**Selected text**
========================================================================

Science Daily breaks the news that telepathy – brain communication through machines – is not only possible, but scientists have already done it across 5,000 miles:
“We wanted to find out if one could communicate directly between two people by reading out the brain activity from one person and injecting brain activity into the second person, and do so across great physical distances by leveraging existing communication pathways,” explains coauthor Alvaro Pascual-Leone, MD, PhD, Director of the Berenson-Allen Center for Noninvasive Brain Stimulation at Beth Israel Deaconess Medical Center (BIDMC) and Professor of Neurology at Harvard Medical School. “One such pathway is, of course, the internet, so our question became, ‘Could we develop an experiment that would bypass the talking or typing part of internet and establish direct brain-to-brain communication between subjects located far away from each other in India and France?'”
It turned out the answer was “yes.”
In the neuroscientific equivalent of instant messaging, Pascual-Leone, together with Giulio Ruffini and Carles Grau leading a team of researchers from Starlab Barcelona, Spain, and Michel Berg, leading a team from Axilum Robotics, Strasbourg, France, successfully transmitted the words “hola” and “ciao” in a computer-mediated brain-to-brain transmission from a location in India to a location in France using internet-linked electroencephalogram (EEG) and robot-assisted and image-guided transcranial magnetic stimulation (TMS) technologies.

========================================================================

**Given data**
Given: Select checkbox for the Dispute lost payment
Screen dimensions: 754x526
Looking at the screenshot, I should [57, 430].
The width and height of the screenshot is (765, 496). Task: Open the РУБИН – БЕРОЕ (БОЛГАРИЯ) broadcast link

========================================================================

According to the selected text, which two words were transmitted brain-to-brain from India to France?

"Hola" and "ciao."